Methadone impairs cardiac repolarization, prolongs the QTC interval, and as a result, may cause torsades de pointes. Hyperkalemia and hyponatremia commonly occur in renal failure and can prolong the QTc interval, thus increasing the risk for an arrhythmia on methadone. EDDP may contribute to the prolonged QTc and potentiate methadone-related arrhythmia. It is prudent therefore to monitor the QTc intervals more closely in those patients with advanced CKD and on dialysis. Methadone is also subject to many drug–drug interactions. Polypharmacy is common with patients who have advanced CKD.
Several dosing strategies have been published for methadone. In renal failure, dosing should start at 1 to 2 mg twice daily, and up to 5 to 10 mg daily in divided doses, with increases in 5- to 10-mg increments at 5- to 7-day intervals. (For additional information on methadone, see Chapter 5 .)
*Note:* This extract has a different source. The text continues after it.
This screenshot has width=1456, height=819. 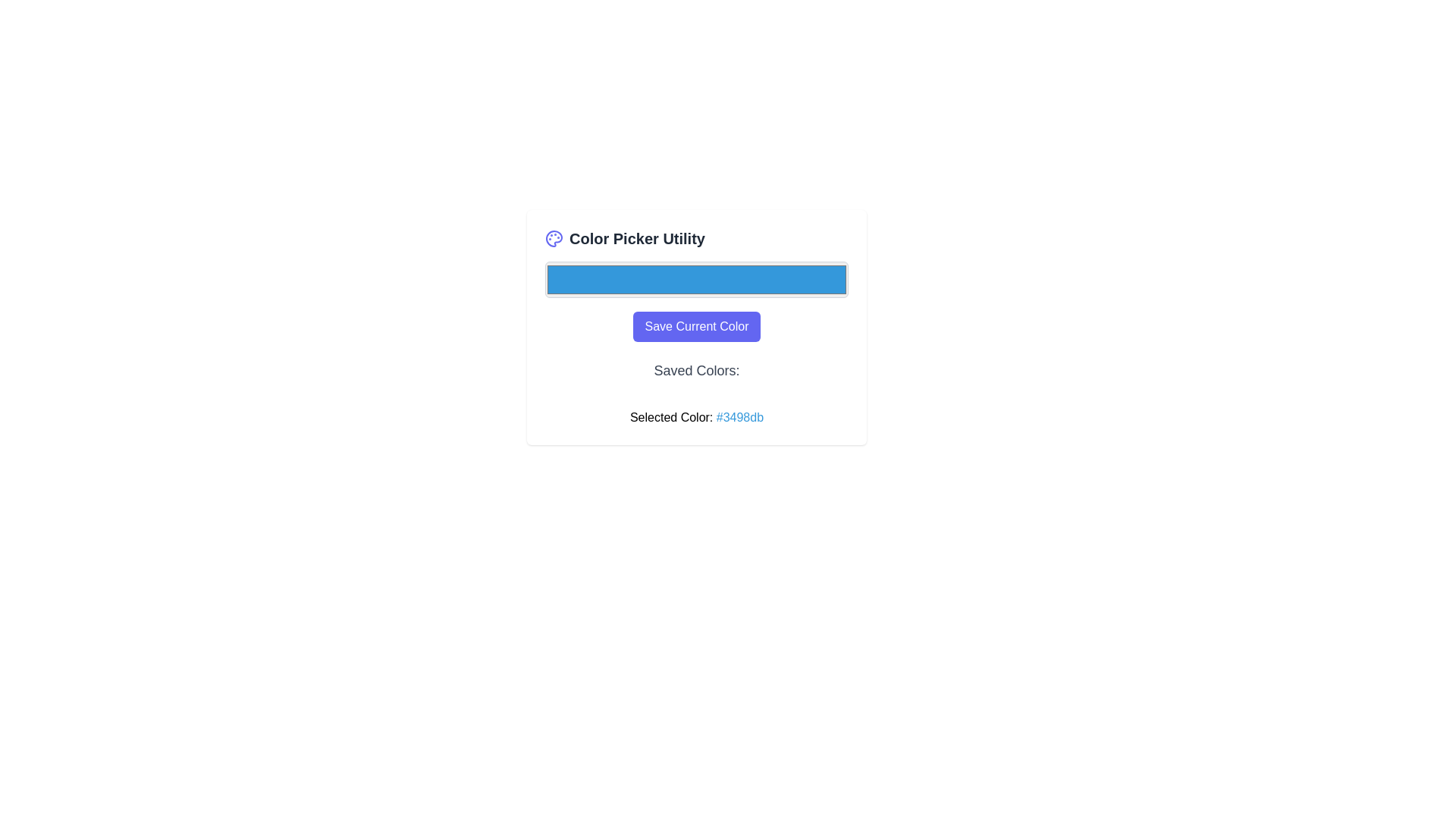 What do you see at coordinates (695, 371) in the screenshot?
I see `the text label that indicates the section where saved colors are displayed, located below the 'Save Current Color' button and above the saved colors section` at bounding box center [695, 371].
Nalbuphine is a mu-opioid receptor (MOR) antagonist and a kappa opioid receptor G-protein partial agonist which is metabolized by UGT2B7 to an inactive glucuronide metabolite. Glucuronidated nalbuphine is excreted in the feces. Blocking UGT2B7 increases nalbuphine maximum serum concentrations 2.5-fold and area-under-the-curve (AUC) 1.6-fold. The elimination half-life of nalbuphine is also route dependent. It is 2 to 3 hours, on average, in parenteral administration but 7 to 8 hours in oral administration, largely due to enterohepatic recirculation. Nalbuphine is available only in parenteral form but the parenteral solution can be taken by mouth. The bioavailability of parenteral nalbuphine increases with age secondary to age-related reductions in hepatic portal blood flow. Oral bioavailability is 46% in those over the age of 65 years. Nalbuphine is better tolerated than morphine and has a ceiling on respiratory depression. Nalbuphine also reduces uremic pruritus. Low doses (1 to 2 mg) reduce more potent MOR agonist side effects including fentanyl and hydromorphone. Rotating from a potent opioid to equivalent doses of nalbuphine will precipitate a withdrawal syndrome. Nalbuphine is best used in the opioid naïve before going to potent MOR agonists. Starting doses are 5 to 10 mg every 4 hours.
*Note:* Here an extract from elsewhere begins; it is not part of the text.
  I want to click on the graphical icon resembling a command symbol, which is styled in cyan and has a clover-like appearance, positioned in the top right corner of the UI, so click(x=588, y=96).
Tapentadol is glucuronidated to an inactive metabolite. Twenty percent is excreted in the urine unchanged. Tapentadol is also metabolized by cytosolic sulfotransferases to tapentadol-sulfate. In renal failure, tapentadol is a very safe opioid to use. No adjustment is needed for patients with mild to moderate renal failure. There are no data on its use in patients with advanced kidney disease or those who are on dialysis. Tapentadol is believed to be dialyzed to some extent. This is an important analgesic for patients with diabetes, CKD, and neuropathic pain. Starting dose is 25 mg twice daily.